**Task statement**
Go through the listing that follows and report the number of lines with the string "status" in them, nothing more.

_ _ _ _

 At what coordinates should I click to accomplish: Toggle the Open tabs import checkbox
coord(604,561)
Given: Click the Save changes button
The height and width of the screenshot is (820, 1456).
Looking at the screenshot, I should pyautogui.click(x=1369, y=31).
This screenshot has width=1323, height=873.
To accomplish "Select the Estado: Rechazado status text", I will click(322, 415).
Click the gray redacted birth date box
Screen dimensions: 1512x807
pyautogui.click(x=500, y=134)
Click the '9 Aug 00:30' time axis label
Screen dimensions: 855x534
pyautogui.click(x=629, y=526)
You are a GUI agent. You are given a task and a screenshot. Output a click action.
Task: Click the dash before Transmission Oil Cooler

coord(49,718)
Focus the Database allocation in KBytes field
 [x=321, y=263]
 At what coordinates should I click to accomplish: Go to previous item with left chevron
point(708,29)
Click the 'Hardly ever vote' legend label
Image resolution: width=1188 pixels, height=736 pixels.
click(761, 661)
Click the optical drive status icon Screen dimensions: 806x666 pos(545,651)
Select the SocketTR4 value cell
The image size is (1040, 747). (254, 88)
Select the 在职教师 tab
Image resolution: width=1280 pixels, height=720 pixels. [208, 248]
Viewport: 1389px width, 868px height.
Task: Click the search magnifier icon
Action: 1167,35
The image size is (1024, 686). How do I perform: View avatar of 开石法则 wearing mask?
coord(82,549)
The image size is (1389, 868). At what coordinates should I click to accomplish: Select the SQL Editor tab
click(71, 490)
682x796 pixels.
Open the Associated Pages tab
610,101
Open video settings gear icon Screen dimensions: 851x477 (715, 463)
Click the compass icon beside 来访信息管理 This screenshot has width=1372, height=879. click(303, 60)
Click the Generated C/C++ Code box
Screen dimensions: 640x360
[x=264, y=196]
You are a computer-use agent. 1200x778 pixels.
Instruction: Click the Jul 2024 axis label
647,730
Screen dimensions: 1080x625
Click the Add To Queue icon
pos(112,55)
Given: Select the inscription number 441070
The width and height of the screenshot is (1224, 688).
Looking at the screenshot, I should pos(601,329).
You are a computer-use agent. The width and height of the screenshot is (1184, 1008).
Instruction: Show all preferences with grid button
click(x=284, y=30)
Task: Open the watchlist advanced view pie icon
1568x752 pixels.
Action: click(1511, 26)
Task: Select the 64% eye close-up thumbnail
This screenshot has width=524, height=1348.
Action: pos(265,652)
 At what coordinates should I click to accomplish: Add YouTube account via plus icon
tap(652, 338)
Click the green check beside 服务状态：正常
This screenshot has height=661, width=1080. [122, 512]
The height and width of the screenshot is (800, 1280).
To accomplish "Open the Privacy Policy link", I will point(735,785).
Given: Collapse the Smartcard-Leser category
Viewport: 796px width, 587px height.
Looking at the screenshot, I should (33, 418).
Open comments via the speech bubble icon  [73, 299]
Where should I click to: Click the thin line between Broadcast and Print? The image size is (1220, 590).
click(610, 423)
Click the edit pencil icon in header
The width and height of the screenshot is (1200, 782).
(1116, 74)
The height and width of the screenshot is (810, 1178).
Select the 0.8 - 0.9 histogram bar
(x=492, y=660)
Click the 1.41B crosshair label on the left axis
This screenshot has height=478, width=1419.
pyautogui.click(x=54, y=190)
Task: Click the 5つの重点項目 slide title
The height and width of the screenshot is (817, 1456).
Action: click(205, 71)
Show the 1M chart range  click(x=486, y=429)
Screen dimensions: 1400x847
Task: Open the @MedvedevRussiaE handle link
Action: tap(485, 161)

_ _ _ _

**The answer**
2